§ **WHAT YOU HAVE TO DO**
Take the material below and reproduce, word for word, only the lines from the line with "Where should I click to: Click the 1.68710" through the line with "You are a computer-use agent. Screen".

§ **EXTRACTED ENTRIES**
++++++++
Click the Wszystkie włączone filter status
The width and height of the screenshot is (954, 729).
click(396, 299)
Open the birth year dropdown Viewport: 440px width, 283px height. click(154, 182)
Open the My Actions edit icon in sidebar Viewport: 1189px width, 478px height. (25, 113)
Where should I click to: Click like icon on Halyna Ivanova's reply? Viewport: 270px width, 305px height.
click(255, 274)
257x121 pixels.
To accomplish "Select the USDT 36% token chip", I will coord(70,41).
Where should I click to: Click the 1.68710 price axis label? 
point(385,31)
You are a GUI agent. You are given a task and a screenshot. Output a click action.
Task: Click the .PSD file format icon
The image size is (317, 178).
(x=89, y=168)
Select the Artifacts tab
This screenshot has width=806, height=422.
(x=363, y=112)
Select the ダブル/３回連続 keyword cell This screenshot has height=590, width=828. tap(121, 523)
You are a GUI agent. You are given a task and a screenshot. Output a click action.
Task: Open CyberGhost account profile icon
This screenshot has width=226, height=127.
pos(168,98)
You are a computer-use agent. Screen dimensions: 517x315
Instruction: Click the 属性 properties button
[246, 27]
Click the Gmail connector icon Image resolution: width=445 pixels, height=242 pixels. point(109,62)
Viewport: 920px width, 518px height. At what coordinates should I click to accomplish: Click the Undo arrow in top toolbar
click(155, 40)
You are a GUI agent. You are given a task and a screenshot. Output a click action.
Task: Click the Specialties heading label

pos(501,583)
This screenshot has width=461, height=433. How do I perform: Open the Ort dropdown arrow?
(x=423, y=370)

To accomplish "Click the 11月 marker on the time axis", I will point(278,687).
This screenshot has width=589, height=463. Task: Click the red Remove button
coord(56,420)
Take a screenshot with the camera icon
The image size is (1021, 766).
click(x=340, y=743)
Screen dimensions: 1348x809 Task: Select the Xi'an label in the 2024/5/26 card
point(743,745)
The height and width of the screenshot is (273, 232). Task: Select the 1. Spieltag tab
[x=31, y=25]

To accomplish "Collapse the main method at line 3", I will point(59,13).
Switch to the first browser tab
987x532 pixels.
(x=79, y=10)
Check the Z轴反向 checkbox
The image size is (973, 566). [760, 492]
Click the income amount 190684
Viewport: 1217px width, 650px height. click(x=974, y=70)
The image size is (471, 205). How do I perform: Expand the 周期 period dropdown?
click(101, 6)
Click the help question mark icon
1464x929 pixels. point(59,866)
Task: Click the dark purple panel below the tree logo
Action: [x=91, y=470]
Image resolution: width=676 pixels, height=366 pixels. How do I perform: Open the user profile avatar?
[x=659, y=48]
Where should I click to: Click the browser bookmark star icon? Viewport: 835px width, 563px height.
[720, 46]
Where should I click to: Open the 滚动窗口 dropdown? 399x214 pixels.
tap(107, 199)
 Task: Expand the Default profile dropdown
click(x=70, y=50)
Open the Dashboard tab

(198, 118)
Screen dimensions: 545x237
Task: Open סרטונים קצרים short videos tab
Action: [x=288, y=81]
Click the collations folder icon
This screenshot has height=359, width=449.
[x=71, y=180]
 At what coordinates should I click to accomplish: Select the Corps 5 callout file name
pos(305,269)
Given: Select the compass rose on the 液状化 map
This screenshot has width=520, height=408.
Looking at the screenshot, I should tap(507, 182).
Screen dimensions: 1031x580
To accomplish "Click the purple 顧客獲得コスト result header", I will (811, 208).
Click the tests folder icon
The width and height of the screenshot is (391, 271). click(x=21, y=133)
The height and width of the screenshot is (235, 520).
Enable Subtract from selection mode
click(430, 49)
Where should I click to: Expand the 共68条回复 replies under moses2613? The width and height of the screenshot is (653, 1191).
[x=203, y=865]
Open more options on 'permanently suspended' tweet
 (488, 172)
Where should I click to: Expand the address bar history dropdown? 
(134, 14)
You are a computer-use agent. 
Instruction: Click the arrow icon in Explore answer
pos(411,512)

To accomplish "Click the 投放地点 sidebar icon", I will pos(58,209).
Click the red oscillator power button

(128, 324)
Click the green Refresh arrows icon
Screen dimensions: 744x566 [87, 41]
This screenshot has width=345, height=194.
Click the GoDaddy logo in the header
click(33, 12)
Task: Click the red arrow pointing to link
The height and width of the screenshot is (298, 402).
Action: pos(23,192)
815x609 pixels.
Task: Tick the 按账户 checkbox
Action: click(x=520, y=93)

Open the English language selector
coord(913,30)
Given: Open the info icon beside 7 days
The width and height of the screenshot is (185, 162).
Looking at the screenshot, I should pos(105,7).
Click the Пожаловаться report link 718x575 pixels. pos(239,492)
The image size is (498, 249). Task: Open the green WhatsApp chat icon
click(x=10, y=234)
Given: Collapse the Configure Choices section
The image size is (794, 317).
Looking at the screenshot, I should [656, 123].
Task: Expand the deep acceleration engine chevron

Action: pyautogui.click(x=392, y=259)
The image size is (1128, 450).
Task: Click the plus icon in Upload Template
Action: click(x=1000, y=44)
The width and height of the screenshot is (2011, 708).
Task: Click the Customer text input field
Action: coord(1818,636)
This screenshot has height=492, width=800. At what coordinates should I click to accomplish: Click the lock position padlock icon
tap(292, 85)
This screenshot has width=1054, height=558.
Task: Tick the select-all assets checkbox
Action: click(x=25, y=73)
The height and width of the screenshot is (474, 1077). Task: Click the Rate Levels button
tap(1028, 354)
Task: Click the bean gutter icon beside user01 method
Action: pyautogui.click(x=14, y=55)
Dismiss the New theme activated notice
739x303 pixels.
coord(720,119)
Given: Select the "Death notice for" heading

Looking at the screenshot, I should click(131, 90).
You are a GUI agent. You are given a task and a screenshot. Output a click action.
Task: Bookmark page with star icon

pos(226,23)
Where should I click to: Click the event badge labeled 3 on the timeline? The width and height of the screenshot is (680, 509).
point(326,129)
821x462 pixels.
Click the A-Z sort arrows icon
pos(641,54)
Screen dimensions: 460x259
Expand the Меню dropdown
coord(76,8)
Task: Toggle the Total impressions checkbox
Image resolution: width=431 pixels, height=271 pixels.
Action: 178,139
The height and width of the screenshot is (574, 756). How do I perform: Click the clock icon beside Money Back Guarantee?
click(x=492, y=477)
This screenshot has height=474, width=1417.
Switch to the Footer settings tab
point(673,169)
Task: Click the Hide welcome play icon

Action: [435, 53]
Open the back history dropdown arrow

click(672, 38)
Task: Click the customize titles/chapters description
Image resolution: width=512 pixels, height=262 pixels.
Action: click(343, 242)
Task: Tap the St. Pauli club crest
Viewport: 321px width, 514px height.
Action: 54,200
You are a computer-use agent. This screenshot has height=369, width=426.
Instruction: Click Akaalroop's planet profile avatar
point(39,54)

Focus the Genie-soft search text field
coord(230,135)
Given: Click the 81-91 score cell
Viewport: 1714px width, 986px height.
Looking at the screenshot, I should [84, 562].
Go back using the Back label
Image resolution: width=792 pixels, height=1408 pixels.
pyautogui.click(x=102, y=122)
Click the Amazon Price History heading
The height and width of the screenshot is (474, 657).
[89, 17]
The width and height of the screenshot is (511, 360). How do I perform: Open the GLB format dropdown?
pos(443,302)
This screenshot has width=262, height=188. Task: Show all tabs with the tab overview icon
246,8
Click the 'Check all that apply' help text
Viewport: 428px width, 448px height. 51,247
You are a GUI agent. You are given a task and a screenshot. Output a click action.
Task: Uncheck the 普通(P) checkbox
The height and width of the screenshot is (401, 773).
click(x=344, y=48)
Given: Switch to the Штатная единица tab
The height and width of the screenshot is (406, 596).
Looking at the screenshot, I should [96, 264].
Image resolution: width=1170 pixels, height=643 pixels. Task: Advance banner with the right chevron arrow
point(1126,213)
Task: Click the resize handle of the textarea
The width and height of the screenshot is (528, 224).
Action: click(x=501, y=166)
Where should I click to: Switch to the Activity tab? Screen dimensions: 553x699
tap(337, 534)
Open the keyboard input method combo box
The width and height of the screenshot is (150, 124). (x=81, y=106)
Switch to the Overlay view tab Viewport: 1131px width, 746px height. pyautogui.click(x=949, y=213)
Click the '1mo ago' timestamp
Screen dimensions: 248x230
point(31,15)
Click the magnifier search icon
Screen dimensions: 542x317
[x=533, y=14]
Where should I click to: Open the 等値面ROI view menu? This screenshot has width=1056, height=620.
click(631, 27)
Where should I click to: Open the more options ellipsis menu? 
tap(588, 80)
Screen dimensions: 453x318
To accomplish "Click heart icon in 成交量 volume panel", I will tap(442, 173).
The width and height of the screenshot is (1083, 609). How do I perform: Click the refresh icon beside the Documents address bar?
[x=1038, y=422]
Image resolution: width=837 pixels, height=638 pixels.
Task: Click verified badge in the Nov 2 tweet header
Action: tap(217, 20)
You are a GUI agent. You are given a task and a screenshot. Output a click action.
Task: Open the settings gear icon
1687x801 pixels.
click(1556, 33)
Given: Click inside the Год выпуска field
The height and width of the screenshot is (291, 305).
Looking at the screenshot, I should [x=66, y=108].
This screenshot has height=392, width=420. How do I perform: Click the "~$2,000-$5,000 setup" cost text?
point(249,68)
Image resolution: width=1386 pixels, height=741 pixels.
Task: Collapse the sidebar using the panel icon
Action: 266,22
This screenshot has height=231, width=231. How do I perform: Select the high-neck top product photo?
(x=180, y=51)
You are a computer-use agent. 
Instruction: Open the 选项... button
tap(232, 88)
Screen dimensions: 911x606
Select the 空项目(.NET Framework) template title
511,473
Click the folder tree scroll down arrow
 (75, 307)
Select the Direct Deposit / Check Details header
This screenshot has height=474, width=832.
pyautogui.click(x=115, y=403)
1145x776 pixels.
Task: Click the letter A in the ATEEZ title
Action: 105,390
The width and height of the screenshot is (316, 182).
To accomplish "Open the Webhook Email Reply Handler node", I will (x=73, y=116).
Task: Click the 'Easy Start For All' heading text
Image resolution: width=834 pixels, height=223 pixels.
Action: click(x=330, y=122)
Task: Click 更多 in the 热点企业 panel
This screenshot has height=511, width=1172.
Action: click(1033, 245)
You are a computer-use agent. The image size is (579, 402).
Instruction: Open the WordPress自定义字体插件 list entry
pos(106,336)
++++++++
§ **RESULT FOR THIS TASK**
Where should I click to: Click the 1.68710 price axis label? 
point(385,31)
You are a GUI agent. You are given a task and a screenshot. Output a click action.
Task: Click the .PSD file format icon
The image size is (317, 178).
(x=89, y=168)
Select the Artifacts tab
This screenshot has width=806, height=422.
(x=363, y=112)
Select the ダブル/３回連続 keyword cell This screenshot has height=590, width=828. tap(121, 523)
You are a GUI agent. You are given a task and a screenshot. Output a click action.
Task: Open CyberGhost account profile icon
This screenshot has width=226, height=127.
pos(168,98)
You are a computer-use agent. Screen dimensions: 517x315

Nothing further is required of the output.